The new public perspective looks into automaton use for "public good" purposes; for example, calamity reaction is more well-known than is usually expected. Sakiyama et al. in a 2016 national online review discovered 94% of help for the utilization of automatons by the local authorities to salvage humanitarian situations and to help in disaster management in various parts of the world (Morris & Chander, 2018). A 2017 popular opinion review discovered particularly substantial open support for MH-60 Seahawk use for firefighting, search and salvage, and protection purposes, while respondents were bound to restrict operations on the land, business, and pastime purposes (Morris & Chander, 2018). Different analysts have discovered that open help for UAVs use was anticipated by the automaton's apparent reason, and not by message encircling or by the UAV end-client, themselves.

The up-close and personal communications watched and depicted by interviewees likely prompted the networks' recognition of UAVs were for "open acceptable" purposes. One interviewee underlined the significance of "straightforwardness" in-network commitment work. To incorporate this, his group would "answer questions, converse with individuals; give them what they're doing” (Morris & Chander, 2018). During the contextual analysis, specialists watched a local occupant demand the UAV group photo her home, which the specialist eagerly did. While a respondent noticed these associations could give "conclusion for the network" or grant individuals to check whether the group "despite everything had a house," the accessibility and straightforwardness of the automaton pilots likely diminished network individuals' impression of compromised security (Morris & Chander, 2018). An ongoing Danish research venture found network individuals' impression of security unsettling influence from rambles was connected to the researcher’s capacity to check who was flying it, and for what reason (Skaarup, 2012).

Conclusion

In summary, this study explored the increased use of UAVs and accurately evaluated the effectiveness of the Northrop Grumman MQ-8B Fire Scout in providing humanitarian aid after natural disasters have occurred. The ability to utilize the MQ-8B was analyzed by determining its ability to conduct humanitarian aid missions in areas affected by natural disasters largely inaccessible using traditional methods. The focal point of this exploration was to expansively review the capacity of the Northrop Grumman MQ-8B Fire Scout to enlarge important guide tasks for relieving death toll after catastrophic events. The examination delineated the setback paces of the MQ-8B contrasted with the MH-60. It examined how the Fire Scout can be utilized commonly for military activities, to its ability for provisioning humanitarian aid.

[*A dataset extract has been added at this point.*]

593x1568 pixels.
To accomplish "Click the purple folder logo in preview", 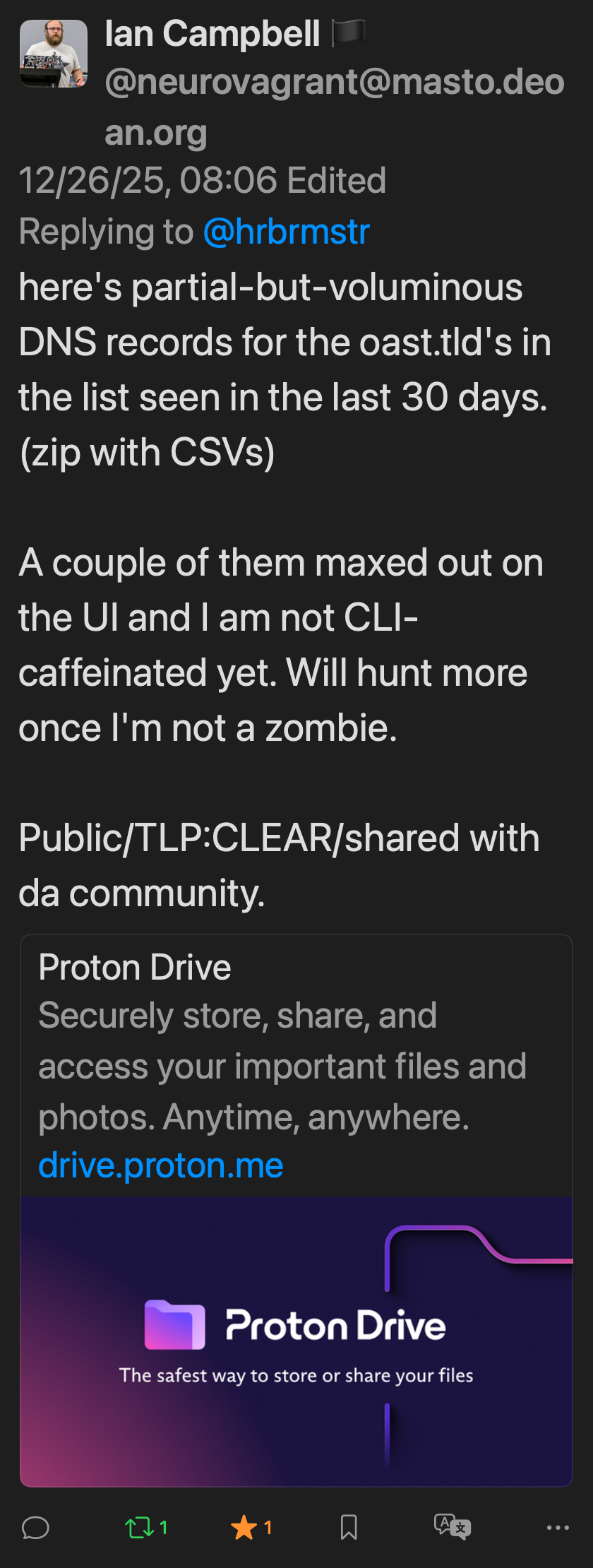I will tap(175, 1324).
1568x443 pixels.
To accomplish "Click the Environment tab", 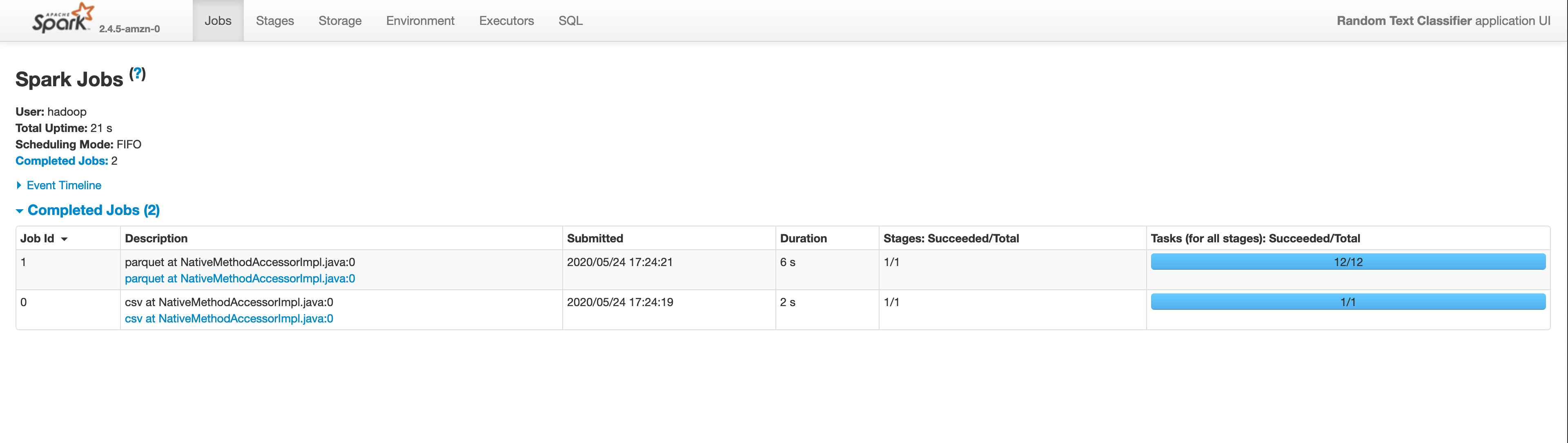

The significant innovative advancements have prompted improved UAVs that can participate in progressively fragile and complex missions. The utilization of cutting-edge electronic controlling frameworks, better radio frameworks, high-goals electronic cameras, complex P.C.s, and progressed worldwide setting structures global positioning systems permit UAVs to direct recuperation missions viably during catastrophic events. The nature of UAVs altogether expanded during the 2000s. The military currently utilizes UAVs, however, by private firms, and by singular proprietor administrators. The presentation of current technology permits UAVs to serve as a compassionate guide in territories influenced by catastrophic events.

Subjective research techniques were applied in the appraisal of the current information on the ease of use of UAVs in disaster bound regions. A numerical model was created with the point of duplicating disasters that may occur during the activities of a helpful guide utilizing MQ-8B Fire Scout and the MH-60 Seahawk. Based on the span of this exploration and its real factors, a subjective strategy will not be adequate to legitimize the speculation UAVs are not an adequate means of delivering humanitarian assistance.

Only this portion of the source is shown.